4 min read

[Video] Proper Bottle Sampling Technique

Wed, Feb. 05, 2014

If you've followed our blog for any period of time, then you know how important it is to take regular samples of your fluids. Not sure how to do that? You've come to the right place. 

Watch the video for a detailed explanation. (It's just a few minutes, and we think you'll be glad you did!)


Video Transcript

Hi my name is Scott Howard with Hy-Pro Filtration and today we will be speaking about proper bottle sampling techniques. We have a 100ml bottle and that’s pretty much the industry standard. We have a filter cart and we’ll be using the upstream sample port prior to the spin-ons. So, there’s your pump, here’s your sample port.

This gives you good information on the barrel or tote or reservoir information as far as the overall Total System Cleanliness, which is very important. What we will be doing is assuming that the bottle -- through our testing this is pretty accurate -- the bottle will have contamination from manufacturing in the cap and in the bottle that can potentially affect your lab report. We want to remove this contaminant while at the same time using the proper sample location and sampling techniques.

When we start the sample valve or the sample oil flow, we want to keep it flowing the entire time, so as not to stop and start and have some contamination buildup in the valve if present, so here we go.

Once you have your flow set, you don’t need too much, just make sure it does not stop until you finish with your sample. Keep the cap pointed down so no airborne fallout can land in the cap. Recap the bottle and agitate. When you dump the bottle, make sure you do not splash the oil up into the bottle. That could potentially contaminate it.

We prefer at least two times filling halfway and agitating the bottle to remove the contaminant. You can do a third flush but two at least is preferred. Once you’ve completed your flush you can fill it to the throat of the bottle and then cap it.

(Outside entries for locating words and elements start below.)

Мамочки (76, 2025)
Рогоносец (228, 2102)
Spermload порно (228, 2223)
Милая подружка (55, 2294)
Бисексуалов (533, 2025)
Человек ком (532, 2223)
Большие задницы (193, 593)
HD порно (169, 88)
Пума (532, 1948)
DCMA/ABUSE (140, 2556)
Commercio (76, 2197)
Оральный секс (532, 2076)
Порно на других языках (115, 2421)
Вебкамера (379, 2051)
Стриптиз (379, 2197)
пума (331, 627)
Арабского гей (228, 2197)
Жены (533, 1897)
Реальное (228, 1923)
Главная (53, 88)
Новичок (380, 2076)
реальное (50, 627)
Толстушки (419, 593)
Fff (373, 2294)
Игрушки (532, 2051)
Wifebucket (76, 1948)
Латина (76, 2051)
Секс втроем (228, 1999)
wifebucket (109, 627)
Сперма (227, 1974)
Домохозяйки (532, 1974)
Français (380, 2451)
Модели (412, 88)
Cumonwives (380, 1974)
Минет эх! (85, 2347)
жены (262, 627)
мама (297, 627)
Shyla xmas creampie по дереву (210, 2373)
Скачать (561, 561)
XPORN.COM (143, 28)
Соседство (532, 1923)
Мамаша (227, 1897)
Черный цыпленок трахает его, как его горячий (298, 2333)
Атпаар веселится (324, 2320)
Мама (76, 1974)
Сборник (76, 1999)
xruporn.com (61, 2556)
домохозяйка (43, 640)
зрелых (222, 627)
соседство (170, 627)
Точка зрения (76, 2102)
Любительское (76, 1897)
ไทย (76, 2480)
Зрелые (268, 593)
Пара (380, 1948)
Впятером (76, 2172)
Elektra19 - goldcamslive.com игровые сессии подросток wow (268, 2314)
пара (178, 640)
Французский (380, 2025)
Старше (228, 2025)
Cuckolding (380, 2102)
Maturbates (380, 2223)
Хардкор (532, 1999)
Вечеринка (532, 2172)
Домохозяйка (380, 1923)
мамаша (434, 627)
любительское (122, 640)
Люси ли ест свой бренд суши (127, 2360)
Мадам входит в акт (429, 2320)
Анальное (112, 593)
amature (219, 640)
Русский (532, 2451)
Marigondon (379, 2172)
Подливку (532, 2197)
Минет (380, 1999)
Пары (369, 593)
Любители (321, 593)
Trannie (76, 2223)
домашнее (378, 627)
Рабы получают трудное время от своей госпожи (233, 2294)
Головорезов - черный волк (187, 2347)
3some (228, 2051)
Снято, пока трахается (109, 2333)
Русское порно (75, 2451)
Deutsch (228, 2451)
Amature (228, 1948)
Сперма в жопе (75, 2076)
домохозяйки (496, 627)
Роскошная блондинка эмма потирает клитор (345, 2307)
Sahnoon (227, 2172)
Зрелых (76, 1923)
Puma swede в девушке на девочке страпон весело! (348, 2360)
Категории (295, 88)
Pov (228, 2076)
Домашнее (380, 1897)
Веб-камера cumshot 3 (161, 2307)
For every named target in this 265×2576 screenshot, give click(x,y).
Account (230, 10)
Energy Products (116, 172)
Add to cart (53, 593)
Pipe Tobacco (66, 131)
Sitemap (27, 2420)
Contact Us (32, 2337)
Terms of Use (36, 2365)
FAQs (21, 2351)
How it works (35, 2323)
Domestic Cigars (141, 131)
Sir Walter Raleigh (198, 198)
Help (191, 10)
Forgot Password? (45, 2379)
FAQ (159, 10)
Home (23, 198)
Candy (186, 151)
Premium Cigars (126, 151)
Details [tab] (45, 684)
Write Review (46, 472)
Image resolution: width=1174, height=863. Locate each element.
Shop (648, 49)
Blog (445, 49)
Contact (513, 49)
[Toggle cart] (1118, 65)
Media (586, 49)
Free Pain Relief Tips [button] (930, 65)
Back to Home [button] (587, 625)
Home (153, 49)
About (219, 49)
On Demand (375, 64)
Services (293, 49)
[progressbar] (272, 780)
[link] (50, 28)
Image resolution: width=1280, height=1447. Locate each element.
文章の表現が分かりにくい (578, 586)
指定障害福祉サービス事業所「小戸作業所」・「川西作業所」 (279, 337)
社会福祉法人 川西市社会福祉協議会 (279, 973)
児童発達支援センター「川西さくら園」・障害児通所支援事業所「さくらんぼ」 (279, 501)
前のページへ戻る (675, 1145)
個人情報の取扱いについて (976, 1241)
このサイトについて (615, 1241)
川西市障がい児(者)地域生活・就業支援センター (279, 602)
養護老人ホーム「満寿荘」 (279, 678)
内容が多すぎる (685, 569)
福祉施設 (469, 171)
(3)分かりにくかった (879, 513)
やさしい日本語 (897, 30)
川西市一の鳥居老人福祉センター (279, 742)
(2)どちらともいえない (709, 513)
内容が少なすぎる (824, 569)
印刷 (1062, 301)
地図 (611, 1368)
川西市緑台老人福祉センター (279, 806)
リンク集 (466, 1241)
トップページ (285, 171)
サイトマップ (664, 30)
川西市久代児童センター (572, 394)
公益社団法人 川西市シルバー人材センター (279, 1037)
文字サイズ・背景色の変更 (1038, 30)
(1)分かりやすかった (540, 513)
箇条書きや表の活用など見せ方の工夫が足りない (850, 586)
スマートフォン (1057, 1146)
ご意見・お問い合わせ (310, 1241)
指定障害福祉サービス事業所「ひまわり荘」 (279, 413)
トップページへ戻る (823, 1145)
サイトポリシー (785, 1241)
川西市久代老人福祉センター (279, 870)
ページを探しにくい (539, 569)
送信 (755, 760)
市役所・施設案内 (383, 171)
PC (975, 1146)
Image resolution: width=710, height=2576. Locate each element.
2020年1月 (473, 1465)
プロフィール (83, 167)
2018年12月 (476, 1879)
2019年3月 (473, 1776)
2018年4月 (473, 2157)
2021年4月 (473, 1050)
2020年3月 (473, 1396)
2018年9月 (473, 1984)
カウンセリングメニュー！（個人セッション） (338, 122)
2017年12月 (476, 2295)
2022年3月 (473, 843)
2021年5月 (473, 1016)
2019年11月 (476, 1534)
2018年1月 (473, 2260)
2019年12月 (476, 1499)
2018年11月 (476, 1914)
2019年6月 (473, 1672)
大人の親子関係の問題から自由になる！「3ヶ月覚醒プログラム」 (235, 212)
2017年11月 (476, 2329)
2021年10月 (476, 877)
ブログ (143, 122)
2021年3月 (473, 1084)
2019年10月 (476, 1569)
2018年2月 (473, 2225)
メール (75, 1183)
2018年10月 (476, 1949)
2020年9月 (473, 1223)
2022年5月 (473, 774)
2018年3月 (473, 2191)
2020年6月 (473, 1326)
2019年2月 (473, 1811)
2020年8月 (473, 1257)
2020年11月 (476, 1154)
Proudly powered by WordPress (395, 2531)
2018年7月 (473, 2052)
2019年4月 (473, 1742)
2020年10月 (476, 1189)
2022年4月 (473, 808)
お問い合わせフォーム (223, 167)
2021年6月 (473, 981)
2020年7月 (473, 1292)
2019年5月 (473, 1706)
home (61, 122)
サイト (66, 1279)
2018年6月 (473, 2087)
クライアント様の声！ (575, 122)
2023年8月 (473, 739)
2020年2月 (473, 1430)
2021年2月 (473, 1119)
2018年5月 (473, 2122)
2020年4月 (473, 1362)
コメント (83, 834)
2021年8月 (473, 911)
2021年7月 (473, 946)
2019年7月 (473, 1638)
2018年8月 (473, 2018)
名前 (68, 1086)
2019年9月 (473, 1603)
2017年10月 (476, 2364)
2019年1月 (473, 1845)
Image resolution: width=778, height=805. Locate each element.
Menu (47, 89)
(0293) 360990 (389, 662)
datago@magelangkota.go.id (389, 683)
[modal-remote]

Then at that point shut off your oil flow and your filter cart. It seems real simple to draw a bottle sample but what we want to eliminate if we’re talking about very efficient filtration and a very clean system, the trend analysis in the lab report, it’s critical to get the bottle sample correctly and not have background contamination from either the bottle, cap or even the sample valve so this is how you can make it real simple to get a good test and believe your lab report for a good trend analysis.